Sustentando tudo isso está o bom trabalho de Maria Luiza Tavares - que interpreta Cris -, uma “não-atriz” que convence justamente pelo que não atua. Ou seja, sua falta de preparação profissional a torna desprovida de trejeitos e dramatizações típicas de atores, visíveis especialmente nos mais jovens, o que a faz parecer mais tímida, insegura e lacônica, e torna suas expressões mais difíceis de decifrar, o que é justamente o que a personagem precisa. Não que ela não atue bem e ponto... seus olhares em especial são bastante expressivos e convincentes.
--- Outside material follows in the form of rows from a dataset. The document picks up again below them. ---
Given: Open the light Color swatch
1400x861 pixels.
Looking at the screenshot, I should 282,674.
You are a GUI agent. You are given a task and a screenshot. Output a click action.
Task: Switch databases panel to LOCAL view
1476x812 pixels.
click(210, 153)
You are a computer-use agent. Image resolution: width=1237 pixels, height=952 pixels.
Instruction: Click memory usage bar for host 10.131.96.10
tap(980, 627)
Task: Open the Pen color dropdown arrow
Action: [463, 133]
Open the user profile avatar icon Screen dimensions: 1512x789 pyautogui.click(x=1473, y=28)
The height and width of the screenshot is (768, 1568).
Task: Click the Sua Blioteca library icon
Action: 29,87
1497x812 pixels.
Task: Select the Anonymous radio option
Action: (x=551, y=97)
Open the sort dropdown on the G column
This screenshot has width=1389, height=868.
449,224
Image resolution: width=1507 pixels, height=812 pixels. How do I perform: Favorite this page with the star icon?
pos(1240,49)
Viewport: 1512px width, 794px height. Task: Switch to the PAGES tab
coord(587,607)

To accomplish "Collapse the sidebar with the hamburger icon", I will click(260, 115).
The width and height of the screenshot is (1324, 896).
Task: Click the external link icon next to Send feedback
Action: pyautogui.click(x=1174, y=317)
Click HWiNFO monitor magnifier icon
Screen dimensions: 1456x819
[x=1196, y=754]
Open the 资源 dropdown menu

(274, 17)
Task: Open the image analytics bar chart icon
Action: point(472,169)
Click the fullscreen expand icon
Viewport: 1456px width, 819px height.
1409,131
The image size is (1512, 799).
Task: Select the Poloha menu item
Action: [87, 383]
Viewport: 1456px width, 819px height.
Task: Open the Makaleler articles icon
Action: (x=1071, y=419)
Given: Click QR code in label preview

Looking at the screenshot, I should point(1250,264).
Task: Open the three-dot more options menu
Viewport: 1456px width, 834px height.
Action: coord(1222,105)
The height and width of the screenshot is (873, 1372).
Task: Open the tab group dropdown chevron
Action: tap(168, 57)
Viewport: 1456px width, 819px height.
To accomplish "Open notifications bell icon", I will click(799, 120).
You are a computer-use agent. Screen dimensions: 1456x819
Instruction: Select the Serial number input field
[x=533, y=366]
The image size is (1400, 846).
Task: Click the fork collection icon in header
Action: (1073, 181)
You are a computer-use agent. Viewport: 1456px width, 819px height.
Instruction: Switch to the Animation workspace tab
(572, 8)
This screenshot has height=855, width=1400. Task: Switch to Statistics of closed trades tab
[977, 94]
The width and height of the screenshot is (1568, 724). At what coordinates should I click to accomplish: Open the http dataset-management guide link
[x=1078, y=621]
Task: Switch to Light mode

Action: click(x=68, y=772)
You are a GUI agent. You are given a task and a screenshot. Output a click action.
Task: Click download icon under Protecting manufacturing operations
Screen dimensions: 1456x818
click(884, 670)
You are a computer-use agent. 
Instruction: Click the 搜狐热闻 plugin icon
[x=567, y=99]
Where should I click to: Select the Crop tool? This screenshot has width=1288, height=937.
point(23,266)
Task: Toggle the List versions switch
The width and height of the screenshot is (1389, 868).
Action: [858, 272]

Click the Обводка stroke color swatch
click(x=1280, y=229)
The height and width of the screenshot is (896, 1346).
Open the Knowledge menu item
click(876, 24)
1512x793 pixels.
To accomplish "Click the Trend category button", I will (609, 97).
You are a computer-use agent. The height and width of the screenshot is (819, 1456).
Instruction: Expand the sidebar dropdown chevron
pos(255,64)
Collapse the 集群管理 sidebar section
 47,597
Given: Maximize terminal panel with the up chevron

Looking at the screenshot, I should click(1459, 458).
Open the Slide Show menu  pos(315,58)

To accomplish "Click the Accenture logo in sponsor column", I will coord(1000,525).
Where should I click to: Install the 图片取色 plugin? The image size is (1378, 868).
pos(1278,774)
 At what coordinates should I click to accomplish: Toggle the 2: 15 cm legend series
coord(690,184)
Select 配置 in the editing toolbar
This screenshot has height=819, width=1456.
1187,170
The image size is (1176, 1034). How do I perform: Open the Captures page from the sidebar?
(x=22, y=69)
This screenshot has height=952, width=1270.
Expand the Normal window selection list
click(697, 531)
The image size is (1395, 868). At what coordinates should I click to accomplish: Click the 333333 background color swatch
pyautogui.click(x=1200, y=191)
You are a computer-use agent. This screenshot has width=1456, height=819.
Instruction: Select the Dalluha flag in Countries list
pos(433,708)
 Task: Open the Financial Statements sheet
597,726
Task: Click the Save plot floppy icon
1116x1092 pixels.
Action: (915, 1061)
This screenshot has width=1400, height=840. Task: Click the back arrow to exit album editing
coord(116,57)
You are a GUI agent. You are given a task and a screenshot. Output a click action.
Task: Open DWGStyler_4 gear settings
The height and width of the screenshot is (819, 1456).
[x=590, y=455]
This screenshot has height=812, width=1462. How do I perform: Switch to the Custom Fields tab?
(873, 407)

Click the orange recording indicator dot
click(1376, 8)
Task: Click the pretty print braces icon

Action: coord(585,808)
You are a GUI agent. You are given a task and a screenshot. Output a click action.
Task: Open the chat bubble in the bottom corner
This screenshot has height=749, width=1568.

Acompanhando a menina a todo o tempo está a câmera do competente Ivo Lopes Araújo, que passa muito bem sensações de solidão, estranheza e alienação através de suas imagens. Quando Cris passeia por lugares estranhos a ela, a câmera até passa uma visão limitada e estrangeira das paisagens, principalmente as partes mais pobres da Zona da Mata pernambucana. Para isso, Cris é filmada geralmente numa proximidade quase desconfortável e claustrofóbica, enquanto “o outro” aparece frequentemente desfocado ou em posição desfavorável no quadro. Mas o filme é justamente sobre como a relação da menina com esse “outro” vai mudando ao longo de seu amadurecimento, então o modo como essas pessoas são filmadas também se altera, se tornando mais equilibrada e focada.

Mas claro, este é o primeiro longa de Lordello, e ele não deixa de cometer alguns deslizes (mais técnicos que qualquer outra coisa). Com tantas tomadas longas (algumas se estendendo por alguns minutos), é quase inevitável que algumas pareçam se alongar por mais tempo que o necessário, o que acontece principalmente pela combinação entre silêncio e falta de movimentação no quadro (ou seja, dificuldade de manter o interesse). Às vezes o ritmo também parece acelerar além da conta, tornando o diálogo mais direto que o necessário (ou que o estabelecido pelo próprio filme), principalmente depois que Cris volta pra casa. Em outros momentos, é o áudio dos diálogos que não soa claro, dificultando um pouco a compreensão, ou as imagens ficam tremidas de um jeito estranho. Enfim, isso é compreensível considerando o orçamento baixo do filme.

E considerando que este é o primeiro longa do diretor, é admirável o quanto ele parece respeitar a pausa, a calma, o silêncio, interrompido em momentos pontuais pela boa trilha sonora. Ou o quanto ele consegue revelar da personalidade de sua protagonista, mesmo com ela sendo tão reservada. Algumas das melhores passagens do filme são silenciosas, como quando Cris reflete sobre os mistérios da vida adulta ao falar com Pri ou se cala diante dos mimos e apertos da avó, percebendo que, mesmo tendo voltado pra sua família, ela continua deslocada, à procura de casa. Não o local “casa”, mas a sensação de estar realmente em casa, à vontade, segura de si e de seu lugar no mundo. O sentimento de paranoia e alienação da classe média metropolitana diante de pessoas em situações menos favorecidas também é abordado com destreza, e mesmo tendo sido externado na fala do avô de Cris, não se deixa que ele passe para o primeiro plano do filme ou se torne exagerado. O que importa, sem dúvidas, é o que se passa na cabeça de Cris.